Further studies concerning the effects of clofibrate on respiration and oxidative phosphorylation of rat liver mitochondria

Abstract

Clofibrate, administered in vitro, inhibited rat liver mitochondrial respiration at two sites within the respiratory chain. One site was between the interaction of NADH with NADH dehydrogenase and the point at which electrons from succinate oxidation enter the electron transport chain; another, less sensitive site, was between the interaction of succinate with succinate dehydrogenase and cytochrome c. In addition to these specific sites, clofibrate inhibited respiration by causing a depletion of pyridine nucleotides that was accompanied or followed by large-amplitude, non-energy-linked swelling.
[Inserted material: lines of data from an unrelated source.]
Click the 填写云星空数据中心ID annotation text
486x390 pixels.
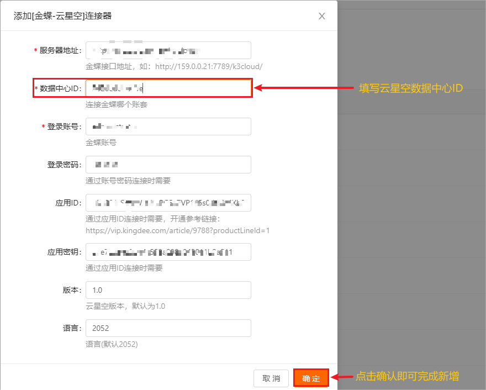(x=410, y=88)
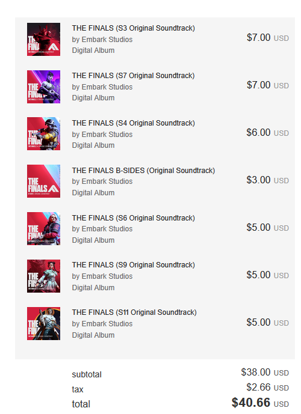Click THE FINALS (S9 Original Soundtrack) title
Screen dimensions: 301x414
tap(133, 265)
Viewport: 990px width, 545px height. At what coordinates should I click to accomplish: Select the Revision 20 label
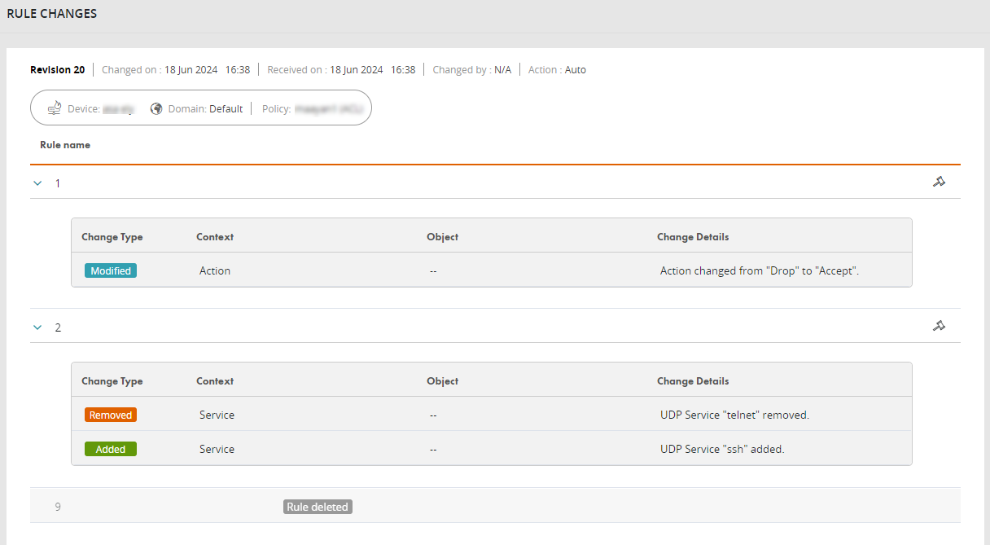click(x=57, y=70)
Clofibrate uncoupled oxidative phosphorylation at coupling sites II and III but not at site I. The concentrations required to cause loss of pyridine nucleotides were lower than those required to inhibit at the specific sites. p-Chlorophenoxyisobutyrate (CPIB) also inhibited succinate and β-hydroxybutyrate-linked respiration, and uncoupled oxidative phosphorylation, but at much higher concentrations (50 per cent inhibition of β-hydroxybutyrate oxidation at about 3·7 μmoles/mg of protein) than were required of clofibrate (50 per cent inhibition of β-hydroxybutyrate oxidation at about 0·17 μmole/mg of protein). Clofibrate administration to rats (100 and 300 mg/kg p.o. daily for 1 week) lowered serum lipid levels and increased the liver size, the amount of mitochondrial protein/g of liver, and the oxygen consumption of liver slices. However, mitochondria, isolated from livers of the treated rats, respired normally. A single administration of clofibrate (100 or 300 mg/kg, p.o.) did not affect liver slice respiration.